▸ **Assignment**
Whenever a line below mentions the word "search", that line should be copied.

====== Records ======

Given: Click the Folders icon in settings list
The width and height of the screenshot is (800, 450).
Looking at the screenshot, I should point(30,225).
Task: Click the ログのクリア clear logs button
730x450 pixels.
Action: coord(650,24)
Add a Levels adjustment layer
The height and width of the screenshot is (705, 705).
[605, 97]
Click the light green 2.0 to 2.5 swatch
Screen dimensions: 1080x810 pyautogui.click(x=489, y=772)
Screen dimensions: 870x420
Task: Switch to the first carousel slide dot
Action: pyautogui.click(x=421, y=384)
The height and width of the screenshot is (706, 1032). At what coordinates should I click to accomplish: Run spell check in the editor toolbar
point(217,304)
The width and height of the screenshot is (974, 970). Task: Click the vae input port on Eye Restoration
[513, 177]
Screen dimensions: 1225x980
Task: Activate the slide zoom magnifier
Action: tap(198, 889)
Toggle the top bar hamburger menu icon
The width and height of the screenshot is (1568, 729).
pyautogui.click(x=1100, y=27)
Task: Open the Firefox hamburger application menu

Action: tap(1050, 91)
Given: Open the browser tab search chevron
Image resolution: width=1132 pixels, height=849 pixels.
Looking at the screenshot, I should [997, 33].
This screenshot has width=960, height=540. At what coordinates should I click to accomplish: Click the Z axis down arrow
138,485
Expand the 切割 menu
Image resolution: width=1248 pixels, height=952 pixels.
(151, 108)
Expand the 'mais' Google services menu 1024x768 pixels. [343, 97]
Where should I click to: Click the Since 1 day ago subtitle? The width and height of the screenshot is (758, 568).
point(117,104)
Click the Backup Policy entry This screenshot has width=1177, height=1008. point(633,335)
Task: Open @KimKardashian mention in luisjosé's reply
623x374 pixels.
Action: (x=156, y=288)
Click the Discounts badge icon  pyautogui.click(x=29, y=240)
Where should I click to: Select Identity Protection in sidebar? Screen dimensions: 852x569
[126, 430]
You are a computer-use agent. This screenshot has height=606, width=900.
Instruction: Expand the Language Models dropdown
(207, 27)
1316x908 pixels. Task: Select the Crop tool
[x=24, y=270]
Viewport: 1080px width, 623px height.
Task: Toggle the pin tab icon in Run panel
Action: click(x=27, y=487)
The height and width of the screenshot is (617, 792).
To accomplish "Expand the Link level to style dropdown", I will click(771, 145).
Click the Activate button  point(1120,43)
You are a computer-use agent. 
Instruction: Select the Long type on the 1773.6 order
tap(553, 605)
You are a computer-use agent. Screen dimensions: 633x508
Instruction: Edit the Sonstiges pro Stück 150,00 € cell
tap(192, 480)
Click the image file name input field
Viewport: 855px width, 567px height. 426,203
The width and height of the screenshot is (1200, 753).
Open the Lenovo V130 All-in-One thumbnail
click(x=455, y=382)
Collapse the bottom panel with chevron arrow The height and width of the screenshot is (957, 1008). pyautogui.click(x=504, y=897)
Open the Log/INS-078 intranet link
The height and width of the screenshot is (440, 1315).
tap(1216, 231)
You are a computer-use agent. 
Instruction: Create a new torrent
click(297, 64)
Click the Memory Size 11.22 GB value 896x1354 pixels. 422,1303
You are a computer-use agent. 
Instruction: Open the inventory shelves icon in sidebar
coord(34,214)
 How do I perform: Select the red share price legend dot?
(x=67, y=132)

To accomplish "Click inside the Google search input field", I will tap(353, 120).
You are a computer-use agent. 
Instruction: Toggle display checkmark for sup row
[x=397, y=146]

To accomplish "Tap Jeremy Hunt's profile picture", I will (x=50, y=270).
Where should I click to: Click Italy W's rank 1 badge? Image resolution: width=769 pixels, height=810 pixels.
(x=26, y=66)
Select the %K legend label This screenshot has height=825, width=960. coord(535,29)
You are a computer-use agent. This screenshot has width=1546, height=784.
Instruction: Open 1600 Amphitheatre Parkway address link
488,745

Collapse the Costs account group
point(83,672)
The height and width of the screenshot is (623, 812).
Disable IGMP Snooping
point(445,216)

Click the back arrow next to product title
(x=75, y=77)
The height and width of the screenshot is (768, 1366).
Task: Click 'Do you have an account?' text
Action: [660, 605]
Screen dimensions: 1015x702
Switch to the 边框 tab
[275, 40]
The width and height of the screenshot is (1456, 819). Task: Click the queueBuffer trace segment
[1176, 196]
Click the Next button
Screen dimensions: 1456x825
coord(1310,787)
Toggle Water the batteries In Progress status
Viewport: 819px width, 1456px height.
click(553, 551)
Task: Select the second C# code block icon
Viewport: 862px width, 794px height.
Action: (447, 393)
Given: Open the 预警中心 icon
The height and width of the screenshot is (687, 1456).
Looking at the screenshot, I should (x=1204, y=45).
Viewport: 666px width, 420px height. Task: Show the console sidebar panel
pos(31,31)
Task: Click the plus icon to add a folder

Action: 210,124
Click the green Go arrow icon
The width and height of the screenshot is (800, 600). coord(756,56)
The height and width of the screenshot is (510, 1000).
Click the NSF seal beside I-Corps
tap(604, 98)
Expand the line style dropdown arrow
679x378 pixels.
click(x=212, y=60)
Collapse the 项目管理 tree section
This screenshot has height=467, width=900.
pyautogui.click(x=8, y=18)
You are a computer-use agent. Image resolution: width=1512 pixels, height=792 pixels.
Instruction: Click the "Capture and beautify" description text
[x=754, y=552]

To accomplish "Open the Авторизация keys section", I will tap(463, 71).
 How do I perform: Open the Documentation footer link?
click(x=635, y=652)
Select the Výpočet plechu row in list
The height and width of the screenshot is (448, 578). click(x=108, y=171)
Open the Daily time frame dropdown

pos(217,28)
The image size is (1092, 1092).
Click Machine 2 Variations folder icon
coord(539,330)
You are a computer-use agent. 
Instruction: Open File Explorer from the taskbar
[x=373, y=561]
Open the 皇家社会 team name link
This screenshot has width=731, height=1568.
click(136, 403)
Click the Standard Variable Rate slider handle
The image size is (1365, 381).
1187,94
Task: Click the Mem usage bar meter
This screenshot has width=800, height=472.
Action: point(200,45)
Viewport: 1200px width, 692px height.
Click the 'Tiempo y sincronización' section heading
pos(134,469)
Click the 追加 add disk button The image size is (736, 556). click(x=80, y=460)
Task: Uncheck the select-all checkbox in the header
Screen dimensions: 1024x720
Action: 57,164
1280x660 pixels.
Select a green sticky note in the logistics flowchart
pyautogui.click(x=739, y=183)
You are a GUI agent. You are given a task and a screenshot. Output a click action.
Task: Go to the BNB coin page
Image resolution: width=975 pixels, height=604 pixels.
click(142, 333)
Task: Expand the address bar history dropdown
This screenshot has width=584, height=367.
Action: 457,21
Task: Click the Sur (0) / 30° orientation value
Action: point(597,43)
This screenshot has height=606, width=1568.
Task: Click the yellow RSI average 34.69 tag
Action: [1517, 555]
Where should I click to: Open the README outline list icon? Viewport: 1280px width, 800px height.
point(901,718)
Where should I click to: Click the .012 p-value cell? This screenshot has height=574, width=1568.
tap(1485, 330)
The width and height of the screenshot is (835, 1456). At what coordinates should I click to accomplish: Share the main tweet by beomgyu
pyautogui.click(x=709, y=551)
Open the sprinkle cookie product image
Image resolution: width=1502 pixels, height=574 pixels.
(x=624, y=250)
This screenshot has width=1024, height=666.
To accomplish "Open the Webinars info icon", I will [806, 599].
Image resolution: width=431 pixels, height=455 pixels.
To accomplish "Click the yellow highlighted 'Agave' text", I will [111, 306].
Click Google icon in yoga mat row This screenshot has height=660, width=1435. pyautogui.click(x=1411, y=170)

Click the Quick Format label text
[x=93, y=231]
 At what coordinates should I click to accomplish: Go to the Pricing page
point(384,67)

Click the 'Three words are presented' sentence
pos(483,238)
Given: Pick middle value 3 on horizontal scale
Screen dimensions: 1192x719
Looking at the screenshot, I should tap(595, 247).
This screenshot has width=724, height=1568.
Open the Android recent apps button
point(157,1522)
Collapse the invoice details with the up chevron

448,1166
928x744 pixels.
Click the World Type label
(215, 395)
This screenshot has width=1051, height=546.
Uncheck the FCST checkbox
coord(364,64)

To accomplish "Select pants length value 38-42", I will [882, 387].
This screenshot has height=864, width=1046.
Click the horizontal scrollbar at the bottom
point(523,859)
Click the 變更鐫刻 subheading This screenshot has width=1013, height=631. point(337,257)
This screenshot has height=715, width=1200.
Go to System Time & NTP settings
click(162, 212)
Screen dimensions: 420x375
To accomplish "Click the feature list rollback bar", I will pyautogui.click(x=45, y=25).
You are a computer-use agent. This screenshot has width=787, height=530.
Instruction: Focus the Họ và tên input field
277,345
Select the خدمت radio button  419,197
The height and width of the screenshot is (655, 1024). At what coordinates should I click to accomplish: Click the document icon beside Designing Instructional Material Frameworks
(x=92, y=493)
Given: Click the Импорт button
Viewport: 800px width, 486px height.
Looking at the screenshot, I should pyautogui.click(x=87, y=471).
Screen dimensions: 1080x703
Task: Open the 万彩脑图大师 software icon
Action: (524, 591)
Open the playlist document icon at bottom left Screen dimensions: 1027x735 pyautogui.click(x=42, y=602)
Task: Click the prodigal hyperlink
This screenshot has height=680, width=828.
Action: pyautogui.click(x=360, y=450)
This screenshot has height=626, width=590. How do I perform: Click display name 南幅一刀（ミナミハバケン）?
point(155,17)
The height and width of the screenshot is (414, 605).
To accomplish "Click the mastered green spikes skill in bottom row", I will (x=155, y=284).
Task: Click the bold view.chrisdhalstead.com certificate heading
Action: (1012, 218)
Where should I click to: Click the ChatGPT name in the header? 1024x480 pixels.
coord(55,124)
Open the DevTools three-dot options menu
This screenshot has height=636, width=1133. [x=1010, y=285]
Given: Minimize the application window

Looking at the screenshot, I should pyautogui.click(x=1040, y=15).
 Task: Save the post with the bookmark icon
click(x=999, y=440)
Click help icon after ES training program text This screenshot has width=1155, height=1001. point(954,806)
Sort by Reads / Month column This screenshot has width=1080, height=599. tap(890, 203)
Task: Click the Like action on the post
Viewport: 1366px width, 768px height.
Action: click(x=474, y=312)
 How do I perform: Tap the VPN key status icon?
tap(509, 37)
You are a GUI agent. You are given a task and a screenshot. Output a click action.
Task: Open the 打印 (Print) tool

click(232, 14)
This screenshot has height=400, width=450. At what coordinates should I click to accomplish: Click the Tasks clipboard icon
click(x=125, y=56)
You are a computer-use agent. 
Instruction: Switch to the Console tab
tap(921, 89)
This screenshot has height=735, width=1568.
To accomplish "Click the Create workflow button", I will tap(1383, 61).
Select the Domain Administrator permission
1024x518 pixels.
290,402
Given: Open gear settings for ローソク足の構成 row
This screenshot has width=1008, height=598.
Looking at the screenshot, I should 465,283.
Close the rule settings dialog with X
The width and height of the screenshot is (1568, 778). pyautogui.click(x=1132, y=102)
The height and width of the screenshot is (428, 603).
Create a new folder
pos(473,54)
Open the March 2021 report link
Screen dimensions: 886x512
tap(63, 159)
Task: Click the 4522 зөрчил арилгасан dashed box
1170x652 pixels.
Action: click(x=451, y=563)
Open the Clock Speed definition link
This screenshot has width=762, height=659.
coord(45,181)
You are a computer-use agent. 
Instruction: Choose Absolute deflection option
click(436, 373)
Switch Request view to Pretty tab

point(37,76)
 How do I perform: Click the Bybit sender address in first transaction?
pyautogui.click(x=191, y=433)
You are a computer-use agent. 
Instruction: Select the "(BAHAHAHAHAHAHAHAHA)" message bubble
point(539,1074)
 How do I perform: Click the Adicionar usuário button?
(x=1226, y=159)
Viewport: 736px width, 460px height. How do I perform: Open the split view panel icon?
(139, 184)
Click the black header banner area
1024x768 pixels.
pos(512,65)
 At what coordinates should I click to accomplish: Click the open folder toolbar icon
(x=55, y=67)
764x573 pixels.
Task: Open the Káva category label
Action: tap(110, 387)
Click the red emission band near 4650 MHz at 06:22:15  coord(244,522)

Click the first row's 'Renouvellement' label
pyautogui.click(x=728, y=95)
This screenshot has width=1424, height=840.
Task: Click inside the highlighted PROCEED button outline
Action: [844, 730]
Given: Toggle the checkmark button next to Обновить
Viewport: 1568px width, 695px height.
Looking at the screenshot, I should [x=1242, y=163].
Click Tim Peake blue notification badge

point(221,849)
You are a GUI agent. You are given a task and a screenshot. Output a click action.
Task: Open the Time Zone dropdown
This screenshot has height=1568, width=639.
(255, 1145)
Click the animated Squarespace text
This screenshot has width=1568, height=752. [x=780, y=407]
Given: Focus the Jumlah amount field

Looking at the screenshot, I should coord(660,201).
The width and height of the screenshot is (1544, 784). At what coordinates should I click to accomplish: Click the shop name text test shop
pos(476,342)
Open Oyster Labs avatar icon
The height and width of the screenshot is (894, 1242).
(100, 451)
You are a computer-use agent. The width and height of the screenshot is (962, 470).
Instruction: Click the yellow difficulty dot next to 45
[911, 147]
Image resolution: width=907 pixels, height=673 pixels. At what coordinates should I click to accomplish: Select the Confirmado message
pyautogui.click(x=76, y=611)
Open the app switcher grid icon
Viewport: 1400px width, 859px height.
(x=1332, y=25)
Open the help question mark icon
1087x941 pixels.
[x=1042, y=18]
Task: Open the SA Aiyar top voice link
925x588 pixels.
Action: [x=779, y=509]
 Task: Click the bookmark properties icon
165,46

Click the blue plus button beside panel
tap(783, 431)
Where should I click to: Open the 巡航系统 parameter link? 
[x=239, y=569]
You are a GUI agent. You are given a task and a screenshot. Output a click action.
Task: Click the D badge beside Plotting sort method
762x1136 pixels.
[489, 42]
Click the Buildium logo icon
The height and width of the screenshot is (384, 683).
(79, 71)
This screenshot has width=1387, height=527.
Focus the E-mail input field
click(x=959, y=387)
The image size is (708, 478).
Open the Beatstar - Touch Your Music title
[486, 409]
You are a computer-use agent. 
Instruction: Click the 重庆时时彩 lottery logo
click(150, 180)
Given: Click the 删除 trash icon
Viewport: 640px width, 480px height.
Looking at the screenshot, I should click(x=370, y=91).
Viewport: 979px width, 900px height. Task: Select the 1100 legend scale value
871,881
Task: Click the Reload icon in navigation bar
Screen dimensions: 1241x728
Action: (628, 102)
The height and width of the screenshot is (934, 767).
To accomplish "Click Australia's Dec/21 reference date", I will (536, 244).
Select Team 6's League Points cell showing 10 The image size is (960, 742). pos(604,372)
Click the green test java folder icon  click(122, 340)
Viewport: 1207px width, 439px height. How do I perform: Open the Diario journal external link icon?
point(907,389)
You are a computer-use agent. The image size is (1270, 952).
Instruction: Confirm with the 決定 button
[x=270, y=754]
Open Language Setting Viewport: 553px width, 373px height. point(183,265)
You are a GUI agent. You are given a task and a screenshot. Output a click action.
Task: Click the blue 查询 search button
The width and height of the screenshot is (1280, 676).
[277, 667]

======

▸ **Exercise result**
Given: Open the browser tab search chevron
To accomplish "Click inside the Google search input field", I will tap(353, 120).
Task: Click the blue 查询 search button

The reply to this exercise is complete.